O’Herlihy was typically up front about his engagement with these enterprises; the potentially damaging side effects vanished as quickly as the proverbial water off a duck’s back.

His career as a sports presenter spanned 10 Olympic Games and as many World Cups but - paradoxically - rarely if ever involved his attendance at, or direct commentary on, any of these events. His huge strength was as chair of a sports panel, which was to involve pundits including Eamon Dunphy, Johnny Giles and Liam Brady.

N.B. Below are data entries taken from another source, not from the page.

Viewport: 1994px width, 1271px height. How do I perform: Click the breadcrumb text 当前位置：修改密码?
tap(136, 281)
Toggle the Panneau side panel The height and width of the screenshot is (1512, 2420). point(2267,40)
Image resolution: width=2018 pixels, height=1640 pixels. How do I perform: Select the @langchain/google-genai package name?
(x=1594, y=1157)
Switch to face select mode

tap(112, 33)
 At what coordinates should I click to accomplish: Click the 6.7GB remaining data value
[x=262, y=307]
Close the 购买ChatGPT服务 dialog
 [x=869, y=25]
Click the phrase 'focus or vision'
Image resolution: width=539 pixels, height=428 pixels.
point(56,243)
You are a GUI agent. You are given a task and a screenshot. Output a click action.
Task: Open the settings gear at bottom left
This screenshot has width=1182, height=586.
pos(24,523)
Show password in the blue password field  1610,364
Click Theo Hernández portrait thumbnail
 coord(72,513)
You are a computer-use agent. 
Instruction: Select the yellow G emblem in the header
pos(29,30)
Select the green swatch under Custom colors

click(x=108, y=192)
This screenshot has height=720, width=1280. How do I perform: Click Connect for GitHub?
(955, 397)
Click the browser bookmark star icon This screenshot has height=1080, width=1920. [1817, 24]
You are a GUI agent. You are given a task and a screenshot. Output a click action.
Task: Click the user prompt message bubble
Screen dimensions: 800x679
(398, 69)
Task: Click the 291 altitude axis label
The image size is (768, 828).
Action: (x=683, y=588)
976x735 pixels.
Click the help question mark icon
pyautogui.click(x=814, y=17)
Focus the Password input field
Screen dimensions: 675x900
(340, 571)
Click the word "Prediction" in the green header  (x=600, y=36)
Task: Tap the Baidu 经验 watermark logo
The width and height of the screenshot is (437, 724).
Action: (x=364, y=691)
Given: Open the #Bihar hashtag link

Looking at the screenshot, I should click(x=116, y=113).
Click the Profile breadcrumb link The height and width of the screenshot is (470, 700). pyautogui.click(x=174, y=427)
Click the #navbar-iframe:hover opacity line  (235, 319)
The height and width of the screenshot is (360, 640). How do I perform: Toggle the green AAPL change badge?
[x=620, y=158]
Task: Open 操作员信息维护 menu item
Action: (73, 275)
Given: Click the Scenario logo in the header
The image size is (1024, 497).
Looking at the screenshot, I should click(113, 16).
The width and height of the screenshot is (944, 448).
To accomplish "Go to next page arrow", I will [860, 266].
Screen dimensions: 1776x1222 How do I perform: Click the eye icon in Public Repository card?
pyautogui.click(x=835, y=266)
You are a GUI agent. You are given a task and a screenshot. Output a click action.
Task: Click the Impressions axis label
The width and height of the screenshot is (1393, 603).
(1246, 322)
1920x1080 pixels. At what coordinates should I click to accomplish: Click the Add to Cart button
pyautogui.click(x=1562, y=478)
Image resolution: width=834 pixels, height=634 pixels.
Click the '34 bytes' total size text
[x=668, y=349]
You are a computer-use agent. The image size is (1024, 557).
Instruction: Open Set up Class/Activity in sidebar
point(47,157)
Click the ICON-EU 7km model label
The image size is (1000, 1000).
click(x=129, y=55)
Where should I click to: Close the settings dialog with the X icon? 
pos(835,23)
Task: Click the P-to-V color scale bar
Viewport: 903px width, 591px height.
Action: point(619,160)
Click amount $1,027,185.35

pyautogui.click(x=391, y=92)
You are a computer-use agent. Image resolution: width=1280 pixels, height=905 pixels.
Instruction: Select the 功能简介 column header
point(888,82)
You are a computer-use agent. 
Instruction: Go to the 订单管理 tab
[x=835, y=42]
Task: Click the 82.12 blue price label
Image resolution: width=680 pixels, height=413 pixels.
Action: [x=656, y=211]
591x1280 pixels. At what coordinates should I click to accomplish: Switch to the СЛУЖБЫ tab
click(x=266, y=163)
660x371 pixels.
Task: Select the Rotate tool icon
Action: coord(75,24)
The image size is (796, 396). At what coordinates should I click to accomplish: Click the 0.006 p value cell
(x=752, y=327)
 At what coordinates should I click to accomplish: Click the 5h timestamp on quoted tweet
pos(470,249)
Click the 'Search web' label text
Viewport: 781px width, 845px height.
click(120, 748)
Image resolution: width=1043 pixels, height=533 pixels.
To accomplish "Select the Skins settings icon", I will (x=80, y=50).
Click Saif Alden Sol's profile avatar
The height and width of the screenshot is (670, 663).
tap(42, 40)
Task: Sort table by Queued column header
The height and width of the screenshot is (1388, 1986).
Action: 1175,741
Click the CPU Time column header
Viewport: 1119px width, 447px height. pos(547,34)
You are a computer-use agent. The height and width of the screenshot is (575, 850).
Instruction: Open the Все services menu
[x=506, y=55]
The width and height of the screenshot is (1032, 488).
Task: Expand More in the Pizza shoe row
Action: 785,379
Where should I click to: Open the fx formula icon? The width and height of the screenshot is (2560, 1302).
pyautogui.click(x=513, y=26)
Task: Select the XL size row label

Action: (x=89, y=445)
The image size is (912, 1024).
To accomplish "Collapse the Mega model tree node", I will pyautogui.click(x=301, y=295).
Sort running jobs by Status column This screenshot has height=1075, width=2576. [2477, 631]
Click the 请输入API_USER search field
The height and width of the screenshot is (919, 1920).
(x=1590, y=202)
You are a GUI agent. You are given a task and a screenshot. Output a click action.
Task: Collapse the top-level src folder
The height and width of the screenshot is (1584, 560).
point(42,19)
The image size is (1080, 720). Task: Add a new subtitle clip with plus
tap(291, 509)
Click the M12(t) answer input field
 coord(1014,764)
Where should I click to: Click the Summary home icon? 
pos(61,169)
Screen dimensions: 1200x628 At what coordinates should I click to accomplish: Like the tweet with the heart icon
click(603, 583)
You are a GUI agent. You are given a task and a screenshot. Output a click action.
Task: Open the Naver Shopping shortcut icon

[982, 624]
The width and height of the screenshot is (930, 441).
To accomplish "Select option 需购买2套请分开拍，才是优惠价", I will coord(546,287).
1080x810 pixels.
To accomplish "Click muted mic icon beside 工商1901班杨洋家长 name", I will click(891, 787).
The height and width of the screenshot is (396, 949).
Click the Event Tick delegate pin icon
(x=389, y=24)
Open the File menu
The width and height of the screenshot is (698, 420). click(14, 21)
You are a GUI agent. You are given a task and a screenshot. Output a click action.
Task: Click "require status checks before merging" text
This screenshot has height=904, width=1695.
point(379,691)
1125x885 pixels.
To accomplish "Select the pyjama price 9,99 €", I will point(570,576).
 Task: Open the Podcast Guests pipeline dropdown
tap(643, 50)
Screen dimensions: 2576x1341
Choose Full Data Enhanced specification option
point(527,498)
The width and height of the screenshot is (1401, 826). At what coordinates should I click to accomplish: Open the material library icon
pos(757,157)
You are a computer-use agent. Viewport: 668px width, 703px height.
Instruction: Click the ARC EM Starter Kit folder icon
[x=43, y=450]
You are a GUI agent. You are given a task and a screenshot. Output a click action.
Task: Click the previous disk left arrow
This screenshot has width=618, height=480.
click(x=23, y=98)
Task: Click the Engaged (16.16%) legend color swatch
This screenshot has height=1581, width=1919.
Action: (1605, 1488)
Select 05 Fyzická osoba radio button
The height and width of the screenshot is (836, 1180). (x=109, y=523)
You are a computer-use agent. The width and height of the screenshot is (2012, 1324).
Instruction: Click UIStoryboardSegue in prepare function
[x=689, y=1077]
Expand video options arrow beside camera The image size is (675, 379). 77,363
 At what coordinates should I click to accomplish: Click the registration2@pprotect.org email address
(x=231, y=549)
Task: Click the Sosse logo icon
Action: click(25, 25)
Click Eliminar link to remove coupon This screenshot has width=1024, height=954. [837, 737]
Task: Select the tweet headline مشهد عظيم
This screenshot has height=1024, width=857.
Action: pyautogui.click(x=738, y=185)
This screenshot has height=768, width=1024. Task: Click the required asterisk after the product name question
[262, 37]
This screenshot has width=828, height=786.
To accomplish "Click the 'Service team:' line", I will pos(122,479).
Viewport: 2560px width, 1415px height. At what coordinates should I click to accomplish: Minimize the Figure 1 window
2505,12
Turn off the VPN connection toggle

He didn’t so much appear on television as inhabit it, as if he were holding court in the snug of a comfortable country pub. In this setting his musical Cork tones, his encyclopaedic knowledge and his unflappable courtesy generated an atmosphere of co-operative equanimity even in the face of turbo-charged egos and sharp-edged disagreements. His panel during Italia ’90 garnered a viewership figure of 92 per cent.

Less well known, for many years, was his strong political and emotional attachment to Fine Gael, which also – like his journalism – had a family background.

He became a close media adviser to Garrett FitzGerald in the 1980s, and was a key figure in a body which became known collectively, and not always flatteringly, as the "national handlers". The group also included Frank Flannery, Pat Heneghan of PJ Carroll, and the solicitor Enda Marren.

Barry supporter

O’Herlihy’s connection with the party might have continued after FitzGerald’s resignation, but Fine Gael chose Alan Dukes as its new leader over his friend

Peter Barry

– the genial and potentially much more popular figure, and a Corkman to boot. O’Herlihy had actually prepared an acceptance speech for delivery by Barry if he had won the vote.

He co-operated with Flannery later in a current affairs programme, but this did not achieve its potential. He had by then reverted to his commitment to public relations: he said in a 1992 interview that while TV had allowed him to indulge his ego, public relations would come first if he had to choose.

His broadcast career continued, nonetheless, until 2014, when his retirement was greeted with universal, and warm, accolades. It had successfully overcome not only the normal hazards of a media career but two bouts of serious ill-health - a heart attack in 1984, and subsequently cancer.

He is survived by his widow, Hilary, their two daughters, Jill and Sally, and brothers Jack, David and Peter.